Tu penses que la méditation devrait être plus intégrée dans les programmes humanitaires ?
Oui, je crois que des temps de méditation et de partage devraient être systématiques. Ça aide les bénévoles à se reconnecter à eux-mêmes, à trouver du sens dans leur engagement, et à éviter l’épuisement. Mais c’est essentiel que ce soit une démarche volontaire. La méditation ne doit jamais être imposée, ni devenir un outil pour rendre les gens plus performants.
Regards Croisés
Ce dialogue avec Frédéric met en lumière le rôle essentiel de la méditation dans l’action humanitaire. Elle ne se limite pas à un simple outil de gestion des émotions, mais devient un guide pour maintenir l’équilibre, reconnaître ses limites, et agir de manière durable et réfléchie. Pour Frédéric, la pleine conscience aide à éviter l’épuisement empathique tout en permettant une connexion profonde avec soi et les autres.

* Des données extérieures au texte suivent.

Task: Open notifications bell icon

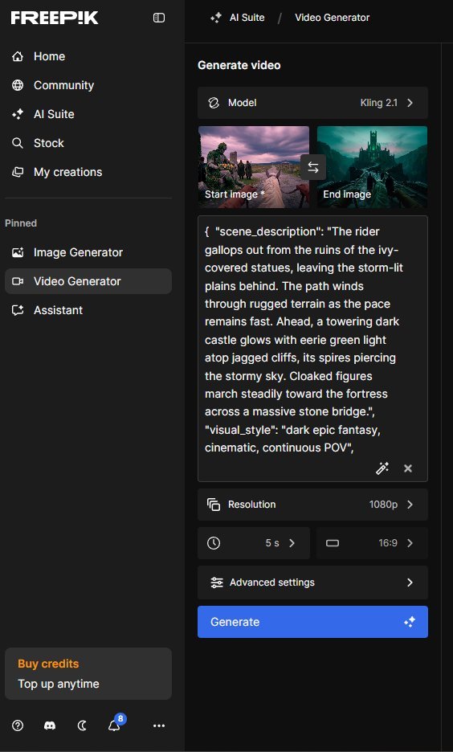Action: (x=115, y=725)
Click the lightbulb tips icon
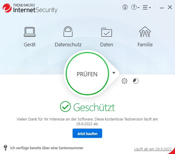This screenshot has height=154, width=175. tap(125, 7)
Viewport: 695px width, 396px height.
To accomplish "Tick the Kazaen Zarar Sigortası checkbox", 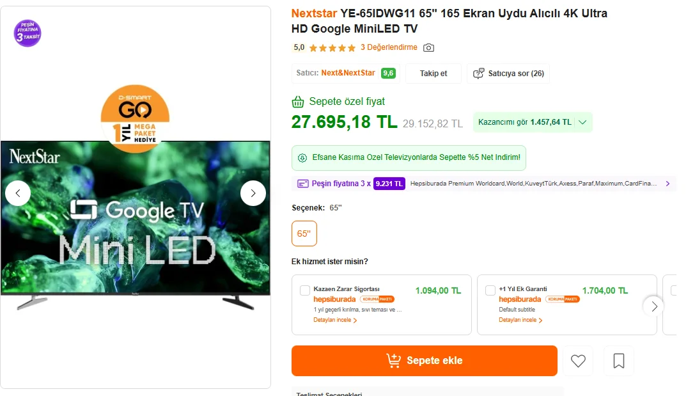I will point(305,290).
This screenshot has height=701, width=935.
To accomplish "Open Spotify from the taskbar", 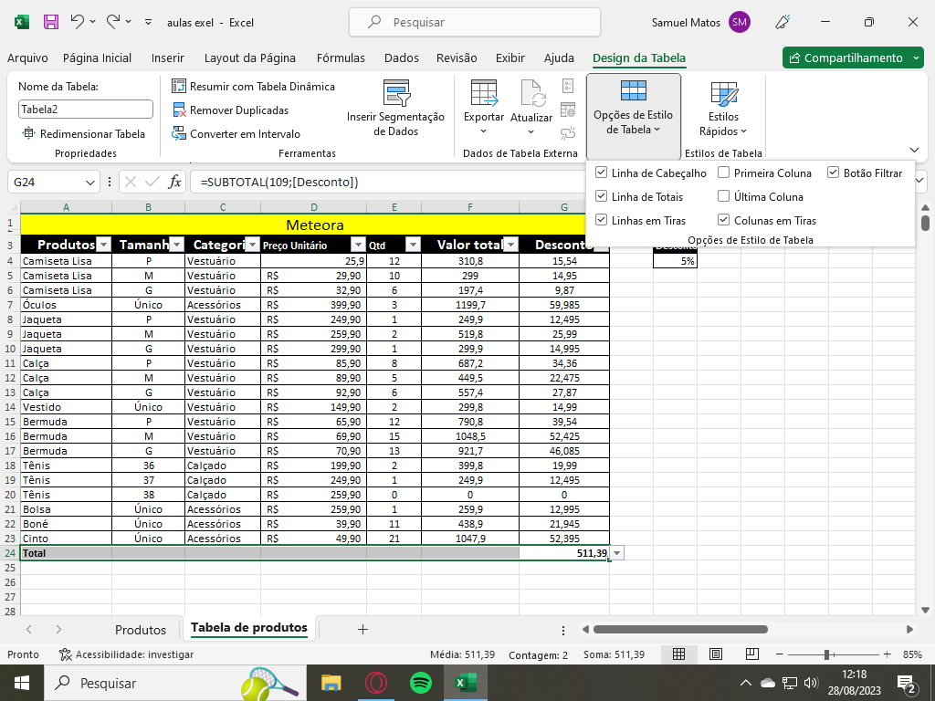I will (x=420, y=683).
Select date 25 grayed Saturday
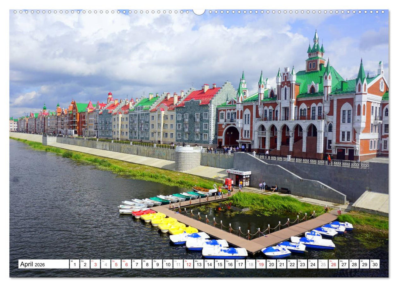Image resolution: width=398 pixels, height=287 pixels. click(x=323, y=265)
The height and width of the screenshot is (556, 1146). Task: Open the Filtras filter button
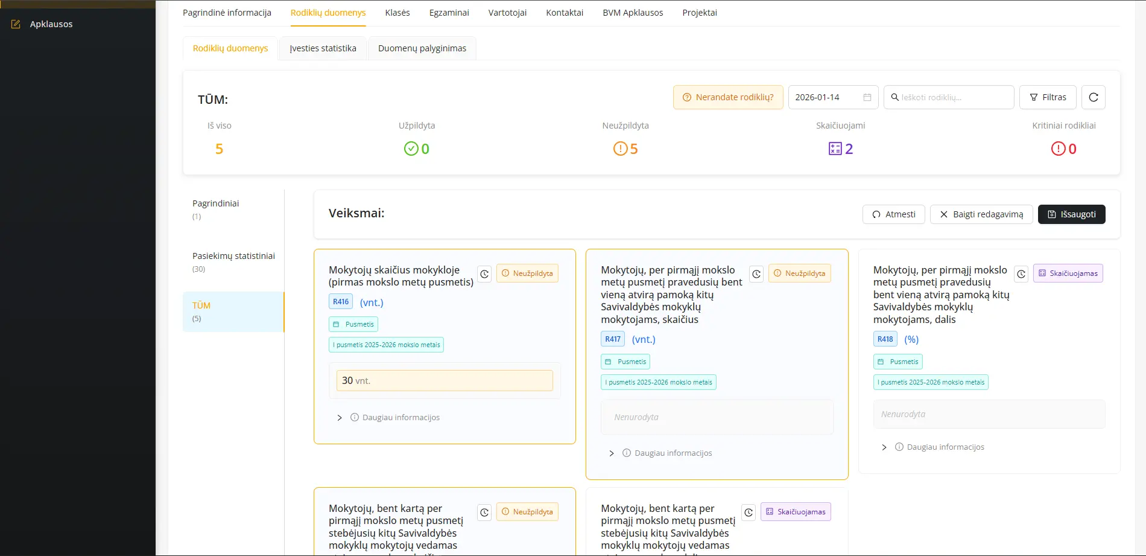pyautogui.click(x=1047, y=97)
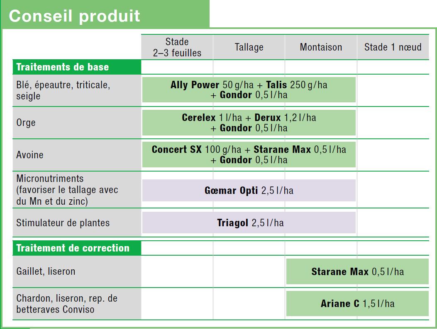
Task: Click the Conseil produit header
Action: coord(75,16)
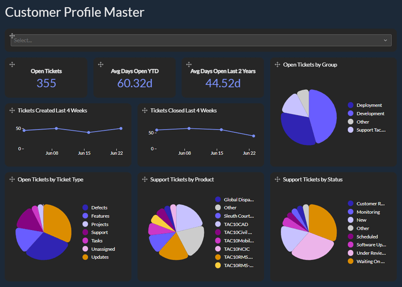Screen dimensions: 402x287
Task: Click move handle on Support Tickets by Product
Action: tap(145, 180)
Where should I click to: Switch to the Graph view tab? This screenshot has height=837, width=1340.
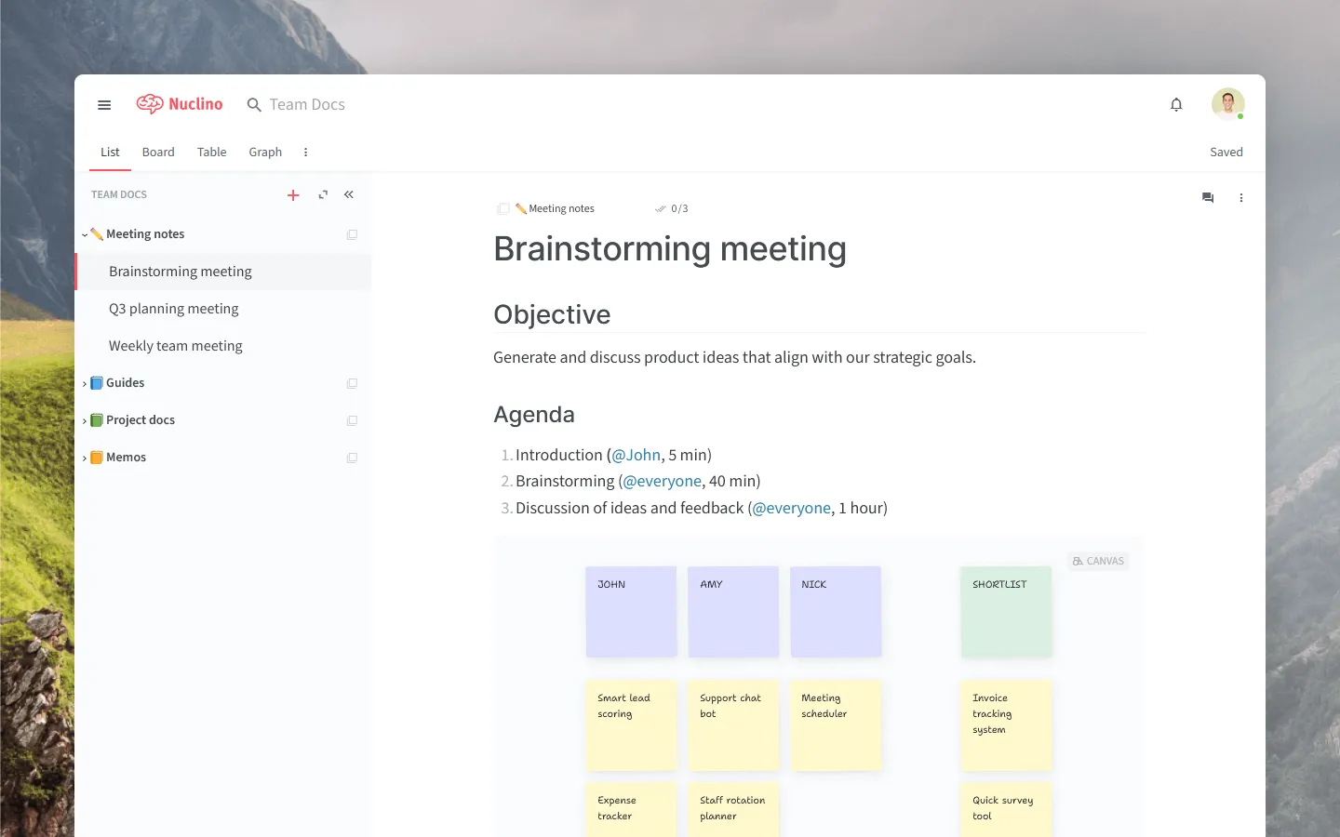point(265,152)
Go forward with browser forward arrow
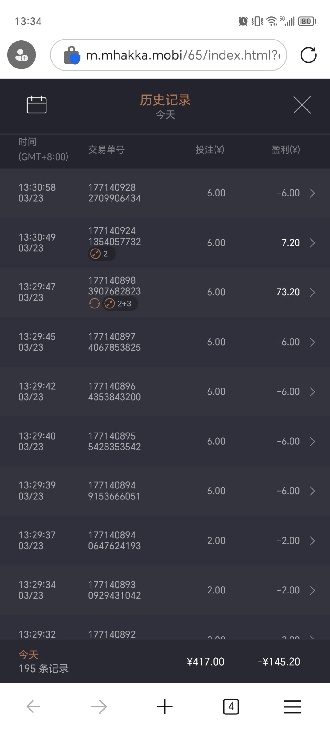 click(x=99, y=706)
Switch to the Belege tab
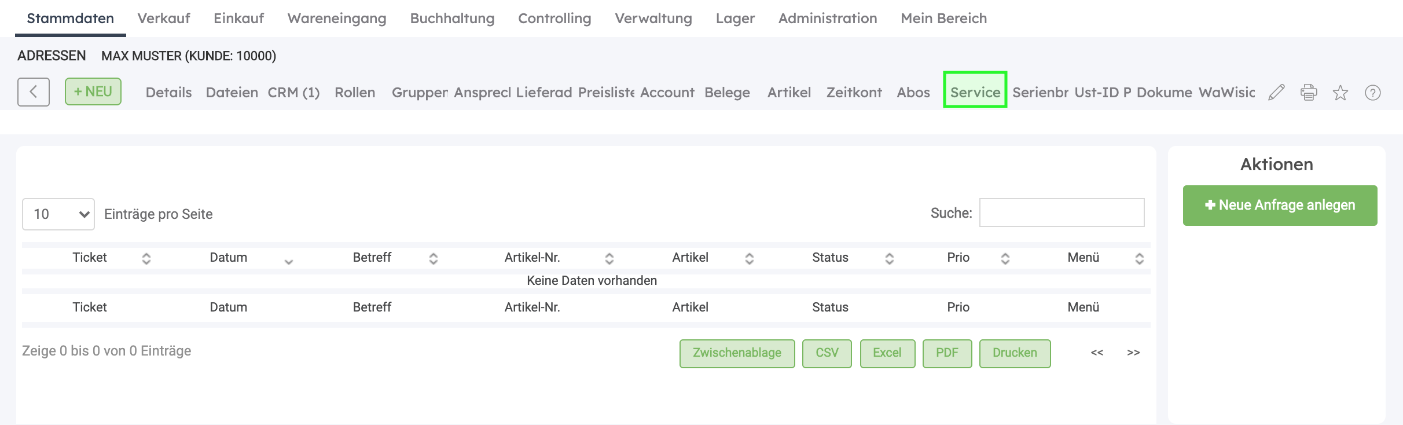Image resolution: width=1403 pixels, height=425 pixels. click(x=727, y=93)
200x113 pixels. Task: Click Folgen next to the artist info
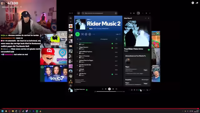point(146,70)
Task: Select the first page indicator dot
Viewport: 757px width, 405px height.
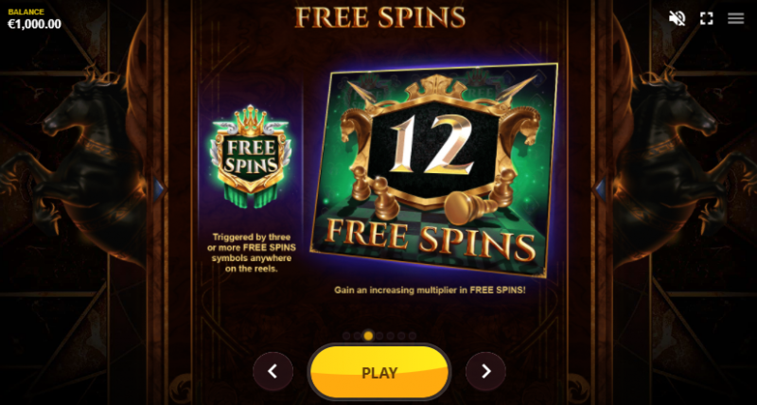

Son expérience rappelle que l’engagement social, lorsqu’il est nourri par une pratique méditative, peut se transformer en une voie de résilience, de lucidité et d’altruisme. Le programme MéditAction illustre comment le soin de soi renforce la capacité à aider, tout en offrant une nouvelle perspective sur la manière d’accompagner les bénévoles dans leur engagement.